Hi shabda. I've seen your version when I was searching if someone has done this before. And you are right, I did it in Javascript because I wanted to share it with the world more easily.
I used isProbablePrime() before, when I had a 50x50 canvas. But it was still really really really slow. After changing to a 32x32 canvas, the difference between isPrime() and isProbablePrime() seemed negligible.
That makes me think that their probable prime implementation isn't that great or else that they're losing a ton of efficiency to the Javascript interpreter.
$ time python -c 'import gmpy; gmpy.next_prime(2**2500)'
real 0m0.443s
Was it taking a lot longer than that for you?
Edit: I can see that there is an element of luck in terms of how many candidates you have to look at, but I'm still seeing everything in this size range take under 2 seconds. Maybe it's a question of what probability of error you're accepting from the test?
GMP is very well optimized and implemented in assembly. There's no way that a JavaScript implementation can get anywhere close to that performance since JavaScript doesn't even have support for 64 bit integers. WebAssembly might be faster, but is still lacking many instructions commonly used for big integer arithmetic.
That is very a good idea! For now it is stateless & frontend-only. But I was thinking on improving it, like a prettier UI and adding a "print" button, or maybe a "export to png". If I ever add a server side to it, it will feature a share & see option.
Afterthought: actually, I was thinking on using IPFS to store stuff, but I do not know if its model applies to this scenario. Feedback is appreciated.
You could link to a number by just adding a query or hash with the base64 encoding of the number in 171 characters. You'd lose the original image of course.
Edit: I bet a RLE would compress down really nicely except for the bottom row if you want to reduce URL sizes
These are very neat, but all of these I've seen the last few weeks use the same trick of putting some garbage at the end to make it a prime. I wish people would vary their techniques a bit: like, make it base 10 and make an ascii-art image, and introduce imperceptible noise to make it a prime. Or, vary the number of rows and columns, and maybe scale of the image, to make it prime.
We need to disrupt the "images as primes" industry!
Can you use this for encryption? Make the decryption key the prime number generated by this, and you unlock it by pointing the camera at the right thing?
I guess it could change the whole image if the last pixels are "000...000", which happens when the top-left corner has an opposite color to the bottom-right one.
Incrementing… So pixels at the bottom right of the image are the most likely to be flipped from the source image. Interesting. (Edit: Assuming big-endianness and left-to-right, top-to-bottom printing of the pixels/bits)

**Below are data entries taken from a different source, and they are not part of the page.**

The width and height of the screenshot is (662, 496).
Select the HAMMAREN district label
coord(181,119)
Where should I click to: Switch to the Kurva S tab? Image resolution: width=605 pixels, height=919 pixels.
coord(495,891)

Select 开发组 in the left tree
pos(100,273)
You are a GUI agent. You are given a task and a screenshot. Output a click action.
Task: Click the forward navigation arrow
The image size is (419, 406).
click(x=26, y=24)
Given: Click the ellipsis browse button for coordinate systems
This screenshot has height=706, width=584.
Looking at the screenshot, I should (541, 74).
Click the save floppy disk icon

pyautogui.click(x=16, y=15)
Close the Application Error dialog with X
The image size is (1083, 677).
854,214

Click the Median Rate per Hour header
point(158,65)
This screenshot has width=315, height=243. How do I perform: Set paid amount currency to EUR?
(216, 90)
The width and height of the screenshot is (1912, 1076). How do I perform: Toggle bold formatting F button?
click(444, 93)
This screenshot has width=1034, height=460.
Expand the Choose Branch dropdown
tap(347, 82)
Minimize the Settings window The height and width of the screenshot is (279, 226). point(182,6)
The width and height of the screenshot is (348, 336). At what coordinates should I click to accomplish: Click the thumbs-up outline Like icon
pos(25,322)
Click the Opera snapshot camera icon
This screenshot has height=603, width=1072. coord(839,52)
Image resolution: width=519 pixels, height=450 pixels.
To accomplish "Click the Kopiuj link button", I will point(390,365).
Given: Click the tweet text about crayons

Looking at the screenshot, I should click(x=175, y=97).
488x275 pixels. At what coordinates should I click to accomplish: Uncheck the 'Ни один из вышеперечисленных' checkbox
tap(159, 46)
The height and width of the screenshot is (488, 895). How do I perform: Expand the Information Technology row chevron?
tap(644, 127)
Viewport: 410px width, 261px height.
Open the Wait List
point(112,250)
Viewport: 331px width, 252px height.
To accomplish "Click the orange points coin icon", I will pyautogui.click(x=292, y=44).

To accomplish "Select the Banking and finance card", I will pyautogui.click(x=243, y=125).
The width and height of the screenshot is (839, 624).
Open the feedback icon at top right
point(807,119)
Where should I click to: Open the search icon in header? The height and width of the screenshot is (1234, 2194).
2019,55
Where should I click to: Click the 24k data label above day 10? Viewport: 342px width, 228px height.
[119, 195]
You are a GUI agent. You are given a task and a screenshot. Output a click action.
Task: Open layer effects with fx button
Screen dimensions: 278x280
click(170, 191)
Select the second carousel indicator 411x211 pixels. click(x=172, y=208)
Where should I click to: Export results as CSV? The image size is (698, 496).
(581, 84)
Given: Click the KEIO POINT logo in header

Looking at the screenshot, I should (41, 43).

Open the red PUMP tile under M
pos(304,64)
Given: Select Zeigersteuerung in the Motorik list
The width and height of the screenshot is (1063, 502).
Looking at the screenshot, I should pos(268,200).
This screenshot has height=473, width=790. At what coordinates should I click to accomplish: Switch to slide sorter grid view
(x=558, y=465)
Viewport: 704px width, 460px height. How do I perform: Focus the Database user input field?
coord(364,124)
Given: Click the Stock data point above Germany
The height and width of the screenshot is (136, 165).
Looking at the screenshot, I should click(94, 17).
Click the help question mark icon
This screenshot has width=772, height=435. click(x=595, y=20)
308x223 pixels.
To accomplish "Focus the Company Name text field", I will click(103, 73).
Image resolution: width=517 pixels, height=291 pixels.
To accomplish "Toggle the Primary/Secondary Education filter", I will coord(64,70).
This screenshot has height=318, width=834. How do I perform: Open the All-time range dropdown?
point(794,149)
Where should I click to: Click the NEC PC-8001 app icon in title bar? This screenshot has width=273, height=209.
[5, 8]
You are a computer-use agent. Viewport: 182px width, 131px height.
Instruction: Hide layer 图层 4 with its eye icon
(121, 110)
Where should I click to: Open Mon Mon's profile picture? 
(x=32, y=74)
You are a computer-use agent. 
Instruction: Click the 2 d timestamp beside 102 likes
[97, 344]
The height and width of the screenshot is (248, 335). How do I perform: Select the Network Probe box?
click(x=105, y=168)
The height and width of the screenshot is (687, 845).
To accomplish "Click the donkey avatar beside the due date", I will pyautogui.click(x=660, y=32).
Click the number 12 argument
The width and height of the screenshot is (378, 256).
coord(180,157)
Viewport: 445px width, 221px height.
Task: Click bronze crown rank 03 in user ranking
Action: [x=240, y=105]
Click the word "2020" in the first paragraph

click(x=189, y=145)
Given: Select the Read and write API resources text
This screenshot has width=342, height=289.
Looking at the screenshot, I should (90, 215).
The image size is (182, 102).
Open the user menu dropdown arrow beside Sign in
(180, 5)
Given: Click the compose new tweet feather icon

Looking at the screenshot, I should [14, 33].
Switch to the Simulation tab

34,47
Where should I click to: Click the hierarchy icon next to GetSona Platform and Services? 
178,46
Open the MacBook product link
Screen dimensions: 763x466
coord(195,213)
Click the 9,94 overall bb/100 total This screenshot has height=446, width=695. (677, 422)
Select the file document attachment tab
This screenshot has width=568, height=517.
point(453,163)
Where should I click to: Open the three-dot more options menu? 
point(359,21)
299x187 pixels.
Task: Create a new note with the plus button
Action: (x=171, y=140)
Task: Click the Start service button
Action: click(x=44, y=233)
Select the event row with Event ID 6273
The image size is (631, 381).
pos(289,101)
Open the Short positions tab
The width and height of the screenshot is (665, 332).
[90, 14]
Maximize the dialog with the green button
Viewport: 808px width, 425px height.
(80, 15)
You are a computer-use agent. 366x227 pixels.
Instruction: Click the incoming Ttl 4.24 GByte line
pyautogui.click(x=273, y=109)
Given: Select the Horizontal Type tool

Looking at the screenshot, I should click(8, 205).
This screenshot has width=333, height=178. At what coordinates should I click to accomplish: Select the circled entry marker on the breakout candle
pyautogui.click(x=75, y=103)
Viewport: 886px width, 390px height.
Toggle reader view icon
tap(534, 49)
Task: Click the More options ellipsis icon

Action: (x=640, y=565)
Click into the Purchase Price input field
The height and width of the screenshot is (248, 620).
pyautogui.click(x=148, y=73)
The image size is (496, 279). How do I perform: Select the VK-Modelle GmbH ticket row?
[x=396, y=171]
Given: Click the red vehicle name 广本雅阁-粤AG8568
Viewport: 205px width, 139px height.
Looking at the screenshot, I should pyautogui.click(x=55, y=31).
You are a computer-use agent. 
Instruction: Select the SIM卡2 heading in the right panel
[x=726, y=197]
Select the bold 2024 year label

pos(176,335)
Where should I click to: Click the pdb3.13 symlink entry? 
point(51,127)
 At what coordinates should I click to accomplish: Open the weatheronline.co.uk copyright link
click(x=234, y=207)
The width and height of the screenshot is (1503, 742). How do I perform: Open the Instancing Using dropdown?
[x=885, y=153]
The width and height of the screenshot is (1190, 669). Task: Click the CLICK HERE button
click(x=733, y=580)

Nonetheless, yes, using this to create security keys would probably be a good way to lose your bitcoin. :D
Clearly the current implementation is not enough, but I wonder if there is a way to do this properly with actual security, and yet be reproducible for a normal human (we can assume the same camera and lighting).
Maybe some kind of marker in the image that is used for cropping and scaling?
Being able to see a particular image, and at a particular time of day (or indoors I guess), would definitely be an interesting security key.
(Hollywood: feel free to take this idea and do it badly :)
So. In some cases, which I couldn't isolate, it finds the prime but won't stop the program. On average, it should only need from 400 to 600 iterations.
Would it not be preferrable to change as little bits as possible? Instead of counting up from your number you should first try to change single bits (one bit, two, three ...)
Changing a single out of 3232 bits gives you 1024 variations. Changing two already gives you 10241023/2 = 523776 variations.